“Country ownership” has become a popular term used in discussions about the future of U.S. foreign assistance. But its definition shifts depending on who you’re talking to. InterAction’s just released policy paper, “Country Ownership: Moving from Rhetoric to Action,” provides a clear and easy to understand definition that all who care about international development should consider using.
Defined in the paper as “the full and effective participation of a country’s population—including government, civil society and the private sector—in conceptualizing, implementing, monitoring and evaluating development policies, and programs,” country ownership is a partnership approach to development assistance. It empowers and supports countries and their citizens to take responsibility for their own development, using local systems and resources to create new opportunities and change in their communities, while becoming less reliant on foreign aid.
It’s not just NGOs who believe in country ownership. The Obama administration has become attached to the concept, promoting it in development policies such as the Quadrennial Diplomacy and Development Review and initiatives such as Feed the Future and the Global Health Initiative. However despite this progress, the administration’s attempt to “adopt a model of development based… on partnership, not patronage,” as Hillary Clinton has described, has been inconsistent.
If the administration gives the new paper a read, they will see that current and future development assistance programs can be run more effectively and efficiently. In addition to a clear definition, the paper’s five recommendations outline the core elements of country ownership. These suggestions would go a long way toward ensuring the engagement of all those involved—the Obama administration, Congress, U.S. NGOs and the private sector.
With nasty political fights over the federal budget likely to continue for the foreseeable future and the economy still sputtering, it behooves the government to show taxpayers that their investment in foreign assistance makes good fiscal sense. This fiscal challenge, coupled with a commitment to give partner countries the support needed to actively participate in the development process, should open the door to an in-depth policy conversation with U.S. NGOs.
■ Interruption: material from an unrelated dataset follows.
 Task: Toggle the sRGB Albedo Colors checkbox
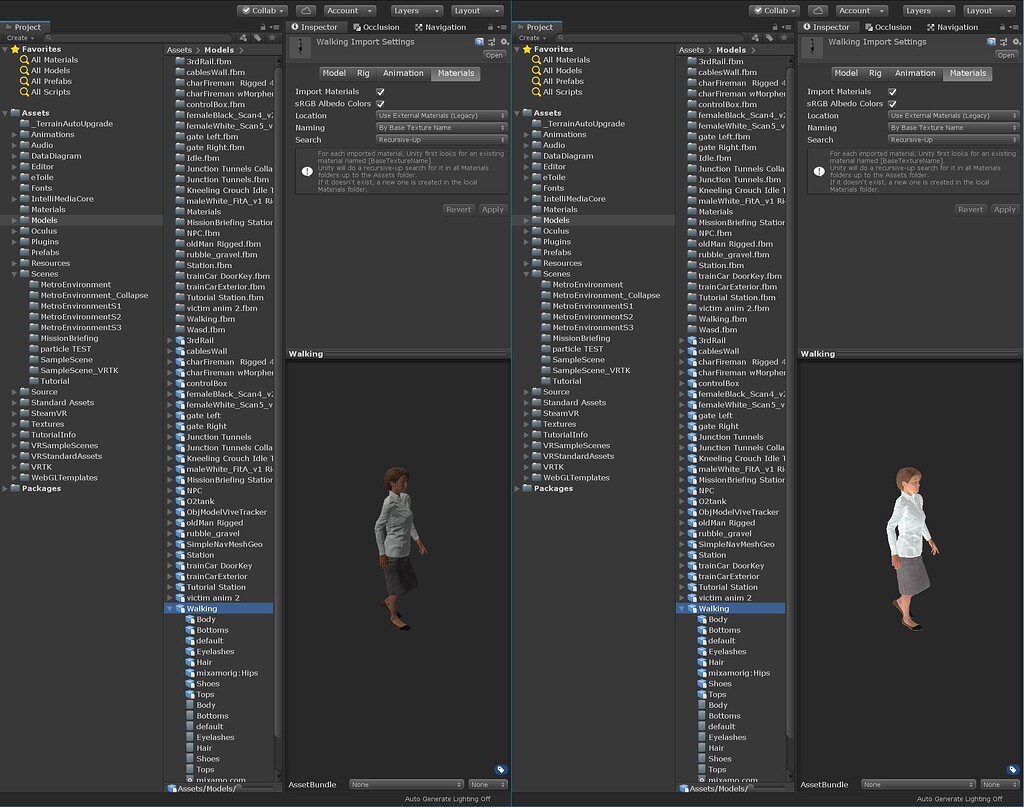381,104
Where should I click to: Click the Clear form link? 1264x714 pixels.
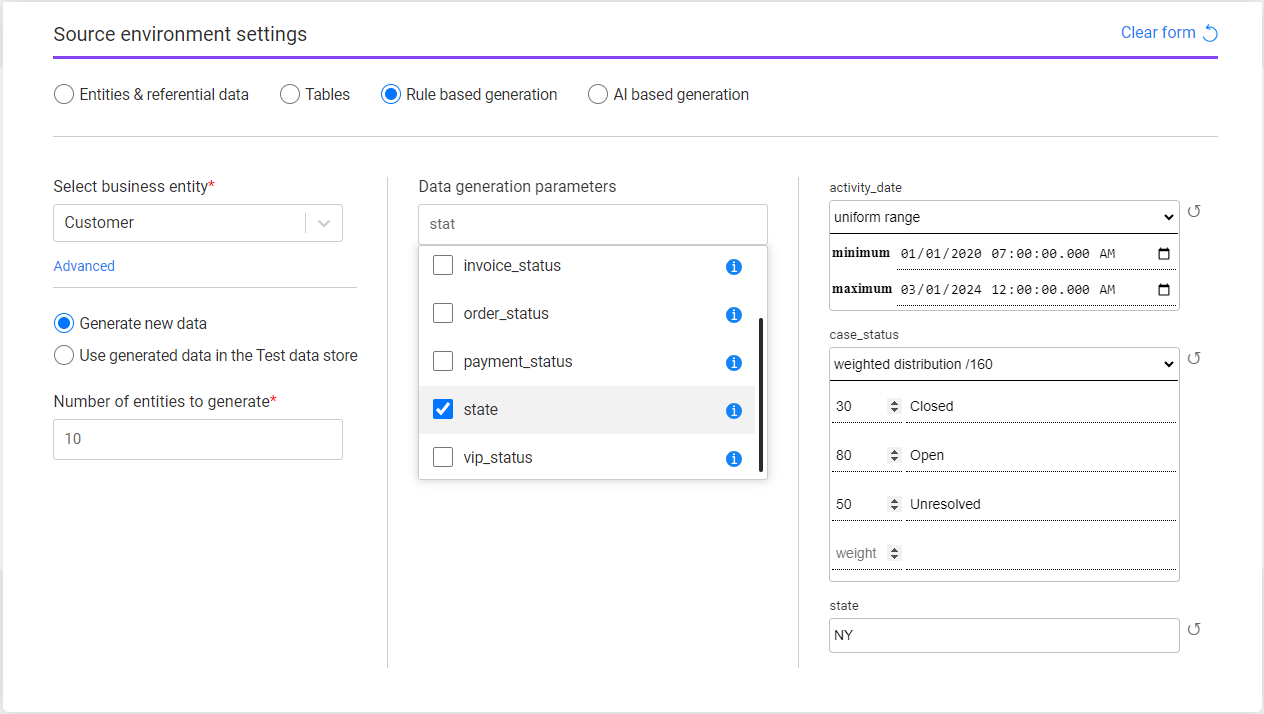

U.S. NGOs are experts in applying participatory approaches to development, and depend on local country resources – people, systems and knowledge – to support their program work and the evaluation of its effectiveness. Plus, a multitude of InterAction member organizations are now playing supportive roles to local groups that manage programs formerly run by international NGOs. They have a significant contribution to make to the U.S. government’s understanding and approach to country ownership.
The Obama administration has taken a proactive approach to advancing country ownership and has made good progress, but it should seek effective partners to truly move U.S. development assistance into the 21st century.